Task objective:
Return every line in the entries below where the word "Project" shows up.

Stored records
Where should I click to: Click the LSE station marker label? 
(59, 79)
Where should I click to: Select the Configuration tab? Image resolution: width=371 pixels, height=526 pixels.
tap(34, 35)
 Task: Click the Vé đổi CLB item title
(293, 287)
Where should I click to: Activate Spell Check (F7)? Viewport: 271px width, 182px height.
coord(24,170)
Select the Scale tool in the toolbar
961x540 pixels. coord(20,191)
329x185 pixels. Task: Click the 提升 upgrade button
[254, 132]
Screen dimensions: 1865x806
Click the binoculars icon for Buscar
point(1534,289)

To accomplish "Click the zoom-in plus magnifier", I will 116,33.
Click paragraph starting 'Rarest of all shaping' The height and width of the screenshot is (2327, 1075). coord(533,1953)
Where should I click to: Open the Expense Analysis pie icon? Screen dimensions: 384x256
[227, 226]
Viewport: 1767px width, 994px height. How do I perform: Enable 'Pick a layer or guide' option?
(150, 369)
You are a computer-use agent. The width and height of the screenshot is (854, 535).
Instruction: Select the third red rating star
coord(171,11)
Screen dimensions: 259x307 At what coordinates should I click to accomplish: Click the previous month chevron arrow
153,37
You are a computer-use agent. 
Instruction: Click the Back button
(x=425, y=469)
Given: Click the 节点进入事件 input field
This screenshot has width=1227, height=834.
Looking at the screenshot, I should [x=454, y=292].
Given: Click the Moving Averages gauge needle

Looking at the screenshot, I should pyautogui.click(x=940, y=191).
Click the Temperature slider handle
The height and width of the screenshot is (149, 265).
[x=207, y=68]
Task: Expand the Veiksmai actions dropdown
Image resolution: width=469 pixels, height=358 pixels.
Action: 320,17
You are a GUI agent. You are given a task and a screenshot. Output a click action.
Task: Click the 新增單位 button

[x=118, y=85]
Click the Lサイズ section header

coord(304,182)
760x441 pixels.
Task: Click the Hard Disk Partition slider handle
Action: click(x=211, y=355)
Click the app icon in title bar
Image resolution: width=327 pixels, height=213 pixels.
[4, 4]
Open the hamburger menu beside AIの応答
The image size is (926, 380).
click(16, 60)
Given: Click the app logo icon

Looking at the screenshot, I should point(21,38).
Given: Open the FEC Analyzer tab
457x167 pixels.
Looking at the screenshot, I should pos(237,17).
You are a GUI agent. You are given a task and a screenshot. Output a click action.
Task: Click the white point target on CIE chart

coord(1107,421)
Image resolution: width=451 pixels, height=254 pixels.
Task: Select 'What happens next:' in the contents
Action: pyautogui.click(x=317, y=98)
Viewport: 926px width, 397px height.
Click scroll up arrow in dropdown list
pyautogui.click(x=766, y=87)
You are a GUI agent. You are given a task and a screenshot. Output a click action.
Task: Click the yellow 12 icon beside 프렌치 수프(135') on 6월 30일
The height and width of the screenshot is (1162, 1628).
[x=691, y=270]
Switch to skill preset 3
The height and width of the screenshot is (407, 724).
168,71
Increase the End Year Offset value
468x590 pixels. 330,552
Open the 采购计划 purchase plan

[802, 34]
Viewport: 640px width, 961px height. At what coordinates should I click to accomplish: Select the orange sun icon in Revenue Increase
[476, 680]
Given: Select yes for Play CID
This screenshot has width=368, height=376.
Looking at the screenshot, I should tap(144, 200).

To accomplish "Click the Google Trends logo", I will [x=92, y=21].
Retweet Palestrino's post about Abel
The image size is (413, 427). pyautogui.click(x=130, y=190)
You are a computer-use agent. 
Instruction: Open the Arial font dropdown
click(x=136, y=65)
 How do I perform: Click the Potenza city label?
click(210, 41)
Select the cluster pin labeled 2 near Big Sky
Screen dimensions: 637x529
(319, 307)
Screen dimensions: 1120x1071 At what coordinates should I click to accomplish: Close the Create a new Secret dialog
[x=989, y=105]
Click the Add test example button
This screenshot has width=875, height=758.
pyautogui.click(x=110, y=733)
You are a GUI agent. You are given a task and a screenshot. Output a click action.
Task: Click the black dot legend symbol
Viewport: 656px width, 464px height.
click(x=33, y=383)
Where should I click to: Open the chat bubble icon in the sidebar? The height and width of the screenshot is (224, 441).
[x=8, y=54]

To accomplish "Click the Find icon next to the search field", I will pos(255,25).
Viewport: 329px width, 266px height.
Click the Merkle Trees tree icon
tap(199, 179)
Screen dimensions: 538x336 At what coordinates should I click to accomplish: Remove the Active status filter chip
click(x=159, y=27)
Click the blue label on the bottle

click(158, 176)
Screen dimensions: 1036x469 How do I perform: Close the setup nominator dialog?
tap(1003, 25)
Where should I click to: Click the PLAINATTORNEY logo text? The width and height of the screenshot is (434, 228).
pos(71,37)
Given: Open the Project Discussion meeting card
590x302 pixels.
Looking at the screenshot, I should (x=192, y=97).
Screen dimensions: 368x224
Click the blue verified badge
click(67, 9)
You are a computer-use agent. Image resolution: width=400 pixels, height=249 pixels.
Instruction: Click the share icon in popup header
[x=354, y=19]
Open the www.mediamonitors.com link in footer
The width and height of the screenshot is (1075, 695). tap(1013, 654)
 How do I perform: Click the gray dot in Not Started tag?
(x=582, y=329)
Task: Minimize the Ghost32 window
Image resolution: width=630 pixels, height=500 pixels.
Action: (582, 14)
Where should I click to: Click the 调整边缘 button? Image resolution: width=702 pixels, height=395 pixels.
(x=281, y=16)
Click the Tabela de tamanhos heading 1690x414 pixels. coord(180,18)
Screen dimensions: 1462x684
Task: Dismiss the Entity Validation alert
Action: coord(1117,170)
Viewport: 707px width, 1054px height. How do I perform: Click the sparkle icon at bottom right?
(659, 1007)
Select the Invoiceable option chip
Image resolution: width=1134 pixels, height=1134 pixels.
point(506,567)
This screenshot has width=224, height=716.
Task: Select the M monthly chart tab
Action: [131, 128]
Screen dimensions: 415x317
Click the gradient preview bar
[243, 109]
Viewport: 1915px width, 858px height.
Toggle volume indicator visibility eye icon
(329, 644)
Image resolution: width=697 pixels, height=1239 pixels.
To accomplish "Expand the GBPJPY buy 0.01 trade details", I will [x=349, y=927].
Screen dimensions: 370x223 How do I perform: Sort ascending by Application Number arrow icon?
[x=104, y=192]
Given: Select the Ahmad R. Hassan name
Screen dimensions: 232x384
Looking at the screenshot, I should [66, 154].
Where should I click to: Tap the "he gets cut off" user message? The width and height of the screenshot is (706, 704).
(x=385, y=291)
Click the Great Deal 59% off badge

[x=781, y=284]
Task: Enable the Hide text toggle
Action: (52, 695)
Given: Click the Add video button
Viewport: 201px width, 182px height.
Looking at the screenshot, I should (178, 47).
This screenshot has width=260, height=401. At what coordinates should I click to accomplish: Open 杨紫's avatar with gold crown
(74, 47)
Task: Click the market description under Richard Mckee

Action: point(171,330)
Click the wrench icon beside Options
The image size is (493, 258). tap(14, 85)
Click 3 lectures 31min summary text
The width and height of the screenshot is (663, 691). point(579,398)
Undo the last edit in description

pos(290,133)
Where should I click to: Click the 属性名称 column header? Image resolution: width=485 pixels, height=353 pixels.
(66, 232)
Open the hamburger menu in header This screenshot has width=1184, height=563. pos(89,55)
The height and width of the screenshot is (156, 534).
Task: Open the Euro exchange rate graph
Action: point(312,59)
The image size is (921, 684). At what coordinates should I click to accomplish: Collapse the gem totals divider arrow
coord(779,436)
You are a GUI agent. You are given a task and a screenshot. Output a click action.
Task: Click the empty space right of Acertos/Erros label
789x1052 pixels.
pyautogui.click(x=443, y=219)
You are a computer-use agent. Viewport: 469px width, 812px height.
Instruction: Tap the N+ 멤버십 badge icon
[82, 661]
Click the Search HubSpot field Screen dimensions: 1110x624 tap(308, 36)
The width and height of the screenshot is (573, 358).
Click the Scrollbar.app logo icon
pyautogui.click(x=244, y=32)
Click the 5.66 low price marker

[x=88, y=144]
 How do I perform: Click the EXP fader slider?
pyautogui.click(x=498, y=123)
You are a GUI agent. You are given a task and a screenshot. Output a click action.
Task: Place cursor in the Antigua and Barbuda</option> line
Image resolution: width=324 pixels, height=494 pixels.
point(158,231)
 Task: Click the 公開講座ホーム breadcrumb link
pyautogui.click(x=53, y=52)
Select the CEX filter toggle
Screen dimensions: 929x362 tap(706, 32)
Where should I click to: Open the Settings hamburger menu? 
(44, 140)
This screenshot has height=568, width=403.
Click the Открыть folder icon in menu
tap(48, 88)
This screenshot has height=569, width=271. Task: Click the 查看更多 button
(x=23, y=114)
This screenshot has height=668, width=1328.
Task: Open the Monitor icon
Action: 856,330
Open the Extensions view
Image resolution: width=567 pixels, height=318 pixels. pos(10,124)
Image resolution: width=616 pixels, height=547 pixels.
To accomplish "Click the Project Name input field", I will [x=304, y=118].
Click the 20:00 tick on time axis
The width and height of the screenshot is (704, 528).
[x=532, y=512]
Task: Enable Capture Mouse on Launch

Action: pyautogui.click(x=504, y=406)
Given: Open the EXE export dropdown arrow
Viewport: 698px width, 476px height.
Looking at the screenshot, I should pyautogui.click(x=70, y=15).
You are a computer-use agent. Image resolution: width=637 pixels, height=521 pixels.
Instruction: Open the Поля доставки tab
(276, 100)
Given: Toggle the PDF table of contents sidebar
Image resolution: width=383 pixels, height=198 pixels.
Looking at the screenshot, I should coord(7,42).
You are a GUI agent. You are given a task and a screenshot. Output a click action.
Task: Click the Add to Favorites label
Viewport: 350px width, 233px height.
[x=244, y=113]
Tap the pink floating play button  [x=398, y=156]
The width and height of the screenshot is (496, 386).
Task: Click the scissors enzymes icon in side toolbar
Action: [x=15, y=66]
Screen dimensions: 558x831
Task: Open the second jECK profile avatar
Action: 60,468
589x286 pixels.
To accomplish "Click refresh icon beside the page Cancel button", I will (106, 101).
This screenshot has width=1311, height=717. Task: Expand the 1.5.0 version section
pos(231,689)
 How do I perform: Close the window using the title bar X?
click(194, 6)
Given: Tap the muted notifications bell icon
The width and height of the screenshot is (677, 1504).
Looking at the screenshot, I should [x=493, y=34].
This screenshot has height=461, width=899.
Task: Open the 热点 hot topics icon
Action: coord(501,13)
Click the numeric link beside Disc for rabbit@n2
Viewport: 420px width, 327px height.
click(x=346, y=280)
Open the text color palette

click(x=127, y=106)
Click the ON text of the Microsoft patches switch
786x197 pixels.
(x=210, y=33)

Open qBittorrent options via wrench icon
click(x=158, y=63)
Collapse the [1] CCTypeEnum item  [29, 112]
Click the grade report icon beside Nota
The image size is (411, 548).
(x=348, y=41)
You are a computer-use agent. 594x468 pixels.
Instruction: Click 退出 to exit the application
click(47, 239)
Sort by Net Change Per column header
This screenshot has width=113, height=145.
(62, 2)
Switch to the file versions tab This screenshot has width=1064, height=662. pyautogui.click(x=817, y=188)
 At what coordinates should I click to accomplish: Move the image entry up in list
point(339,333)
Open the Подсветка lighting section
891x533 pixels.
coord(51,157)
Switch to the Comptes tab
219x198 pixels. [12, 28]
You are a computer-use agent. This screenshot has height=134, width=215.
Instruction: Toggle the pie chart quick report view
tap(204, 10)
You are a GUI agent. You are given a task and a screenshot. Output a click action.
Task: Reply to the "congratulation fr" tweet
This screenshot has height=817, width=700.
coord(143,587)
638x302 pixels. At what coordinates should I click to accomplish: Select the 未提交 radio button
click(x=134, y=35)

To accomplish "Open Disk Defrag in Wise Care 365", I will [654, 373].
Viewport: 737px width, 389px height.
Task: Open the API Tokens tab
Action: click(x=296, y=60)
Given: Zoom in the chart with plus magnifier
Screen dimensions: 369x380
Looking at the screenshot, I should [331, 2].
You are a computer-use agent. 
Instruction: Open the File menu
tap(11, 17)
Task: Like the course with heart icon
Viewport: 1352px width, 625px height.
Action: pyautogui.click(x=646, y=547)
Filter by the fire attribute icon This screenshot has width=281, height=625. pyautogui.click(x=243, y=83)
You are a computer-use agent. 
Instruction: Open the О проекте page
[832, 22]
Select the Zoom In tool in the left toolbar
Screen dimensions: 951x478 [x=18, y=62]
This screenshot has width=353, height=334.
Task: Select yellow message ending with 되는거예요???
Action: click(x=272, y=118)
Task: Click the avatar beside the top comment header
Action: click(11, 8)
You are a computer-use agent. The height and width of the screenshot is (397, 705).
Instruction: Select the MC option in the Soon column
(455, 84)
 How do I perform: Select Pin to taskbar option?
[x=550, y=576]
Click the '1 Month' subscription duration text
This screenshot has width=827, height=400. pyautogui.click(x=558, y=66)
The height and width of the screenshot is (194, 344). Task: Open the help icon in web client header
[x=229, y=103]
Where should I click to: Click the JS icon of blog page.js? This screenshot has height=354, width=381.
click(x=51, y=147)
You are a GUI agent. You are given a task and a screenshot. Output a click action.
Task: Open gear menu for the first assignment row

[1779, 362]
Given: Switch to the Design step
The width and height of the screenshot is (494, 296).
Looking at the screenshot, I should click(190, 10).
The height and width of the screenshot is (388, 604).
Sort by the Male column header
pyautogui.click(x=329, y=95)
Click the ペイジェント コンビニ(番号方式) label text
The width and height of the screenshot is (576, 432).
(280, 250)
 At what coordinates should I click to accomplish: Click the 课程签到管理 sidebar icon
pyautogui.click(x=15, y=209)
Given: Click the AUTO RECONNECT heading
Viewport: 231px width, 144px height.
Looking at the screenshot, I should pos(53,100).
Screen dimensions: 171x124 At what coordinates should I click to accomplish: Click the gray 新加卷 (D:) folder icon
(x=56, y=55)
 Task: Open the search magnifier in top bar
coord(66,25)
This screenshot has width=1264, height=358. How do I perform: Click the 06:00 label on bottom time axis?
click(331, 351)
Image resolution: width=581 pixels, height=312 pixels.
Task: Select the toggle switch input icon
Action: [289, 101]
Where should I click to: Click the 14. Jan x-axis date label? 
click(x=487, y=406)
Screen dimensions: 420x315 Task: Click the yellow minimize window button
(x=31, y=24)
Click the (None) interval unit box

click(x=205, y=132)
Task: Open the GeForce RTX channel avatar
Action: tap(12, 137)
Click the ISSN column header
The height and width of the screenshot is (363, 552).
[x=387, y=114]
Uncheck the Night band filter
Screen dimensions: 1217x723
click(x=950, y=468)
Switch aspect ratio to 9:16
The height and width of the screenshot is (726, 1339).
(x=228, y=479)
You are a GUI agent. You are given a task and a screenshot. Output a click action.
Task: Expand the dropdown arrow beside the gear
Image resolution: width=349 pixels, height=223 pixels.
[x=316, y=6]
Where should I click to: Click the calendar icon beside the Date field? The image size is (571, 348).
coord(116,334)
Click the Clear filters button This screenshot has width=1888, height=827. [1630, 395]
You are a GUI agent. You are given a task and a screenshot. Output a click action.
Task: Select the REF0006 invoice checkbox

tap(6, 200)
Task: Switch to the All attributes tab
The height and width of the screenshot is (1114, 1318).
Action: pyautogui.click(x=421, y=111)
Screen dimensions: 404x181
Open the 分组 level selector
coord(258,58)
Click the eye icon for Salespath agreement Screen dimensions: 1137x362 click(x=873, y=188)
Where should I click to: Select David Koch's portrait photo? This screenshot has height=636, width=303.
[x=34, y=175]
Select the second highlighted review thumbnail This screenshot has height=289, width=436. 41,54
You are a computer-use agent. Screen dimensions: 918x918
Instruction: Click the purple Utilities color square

Result below:
Given: Open the Project Discussion meeting card
To accomplish "Click the Project Name input field", I will [x=304, y=118].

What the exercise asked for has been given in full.